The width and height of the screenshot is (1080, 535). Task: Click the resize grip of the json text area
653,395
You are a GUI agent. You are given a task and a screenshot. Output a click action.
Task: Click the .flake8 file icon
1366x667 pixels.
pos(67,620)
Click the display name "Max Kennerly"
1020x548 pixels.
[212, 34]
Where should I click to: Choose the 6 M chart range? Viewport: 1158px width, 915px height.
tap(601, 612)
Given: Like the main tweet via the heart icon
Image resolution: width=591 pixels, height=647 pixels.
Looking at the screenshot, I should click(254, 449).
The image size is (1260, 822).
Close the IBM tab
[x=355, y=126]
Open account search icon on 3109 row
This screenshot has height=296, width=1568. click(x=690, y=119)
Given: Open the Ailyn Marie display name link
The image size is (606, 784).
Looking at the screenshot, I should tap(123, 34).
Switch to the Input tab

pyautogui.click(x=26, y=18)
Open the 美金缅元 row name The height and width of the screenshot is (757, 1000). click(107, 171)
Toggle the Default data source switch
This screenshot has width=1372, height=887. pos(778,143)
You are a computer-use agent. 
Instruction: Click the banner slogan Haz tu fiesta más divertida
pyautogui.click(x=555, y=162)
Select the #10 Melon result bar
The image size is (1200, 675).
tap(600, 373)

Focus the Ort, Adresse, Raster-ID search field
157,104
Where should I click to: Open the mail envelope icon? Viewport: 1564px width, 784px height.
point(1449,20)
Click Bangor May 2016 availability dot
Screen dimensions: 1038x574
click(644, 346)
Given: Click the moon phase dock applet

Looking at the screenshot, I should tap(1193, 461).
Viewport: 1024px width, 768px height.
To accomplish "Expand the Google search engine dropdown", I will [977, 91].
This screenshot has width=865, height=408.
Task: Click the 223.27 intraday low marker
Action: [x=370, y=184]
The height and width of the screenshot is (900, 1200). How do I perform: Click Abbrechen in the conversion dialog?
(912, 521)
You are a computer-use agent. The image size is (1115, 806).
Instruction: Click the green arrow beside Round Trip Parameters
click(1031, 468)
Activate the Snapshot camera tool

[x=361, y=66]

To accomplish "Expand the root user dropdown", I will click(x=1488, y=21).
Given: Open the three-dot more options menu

Given task -> Render every line of the listing above as a Markdown table with two columns, Row and Entry. Number the lines in order and leave out the blank ones.

Result of this exercise ->
| Row | Entry |
|---|---|
| 1 | The width and height of the screenshot is (1080, 535). Task: Click the resize grip of the json text area |
| 2 | 653,395 |
| 3 | You are a GUI agent. You are given a task and a screenshot. Output a click action. |
| 4 | Task: Click the .flake8 file icon |
| 5 | 1366x667 pixels. |
| 6 | pos(67,620) |
| 7 | Click the display name "Max Kennerly" |
| 8 | 1020x548 pixels. |
| 9 | [212, 34] |
| 10 | Where should I click to: Choose the 6 M chart range? Viewport: 1158px width, 915px height. |
| 11 | tap(601, 612) |
| 12 | Given: Like the main tweet via the heart icon |
| 13 | Image resolution: width=591 pixels, height=647 pixels. |
| 14 | Looking at the screenshot, I should click(254, 449). |
| 15 | The image size is (1260, 822). |
| 16 | Close the IBM tab |
| 17 | [x=355, y=126] |
| 18 | Open account search icon on 3109 row |
| 19 | This screenshot has height=296, width=1568. click(x=690, y=119) |
| 20 | Given: Open the Ailyn Marie display name link |
| 21 | The image size is (606, 784). |
| 22 | Looking at the screenshot, I should tap(123, 34). |
| 23 | Switch to the Input tab |
| 24 | pyautogui.click(x=26, y=18) |
| 25 | Open the 美金缅元 row name The height and width of the screenshot is (757, 1000). click(107, 171) |
| 26 | Toggle the Default data source switch |
| 27 | This screenshot has width=1372, height=887. pos(778,143) |
| 28 | You are a computer-use agent.  |
| 29 | Instruction: Click the banner slogan Haz tu fiesta más divertida |
| 30 | pyautogui.click(x=555, y=162) |
| 31 | Select the #10 Melon result bar |
| 32 | The image size is (1200, 675). |
| 33 | tap(600, 373) |
| 34 | Focus the Ort, Adresse, Raster-ID search field |
| 35 | 157,104 |
| 36 | Where should I click to: Open the mail envelope icon? Viewport: 1564px width, 784px height. |
| 37 | point(1449,20) |
| 38 | Click Bangor May 2016 availability dot |
| 39 | Screen dimensions: 1038x574 |
| 40 | click(644, 346) |
| 41 | Given: Click the moon phase dock applet |
| 42 | Looking at the screenshot, I should tap(1193, 461). |
| 43 | Viewport: 1024px width, 768px height. |
| 44 | To accomplish "Expand the Google search engine dropdown", I will [977, 91]. |
| 45 | This screenshot has width=865, height=408. |
| 46 | Task: Click the 223.27 intraday low marker |
| 47 | Action: [x=370, y=184] |
| 48 | The height and width of the screenshot is (900, 1200). How do I perform: Click Abbrechen in the conversion dialog? |
| 49 | (912, 521) |
| 50 | You are a computer-use agent. The image size is (1115, 806). |
| 51 | Instruction: Click the green arrow beside Round Trip Parameters |
| 52 | click(1031, 468) |
| 53 | Activate the Snapshot camera tool |
| 54 | [x=361, y=66] |
| 55 | To accomplish "Expand the root user dropdown", I will click(x=1488, y=21). |
| 56 | Given: Open the three-dot more options menu |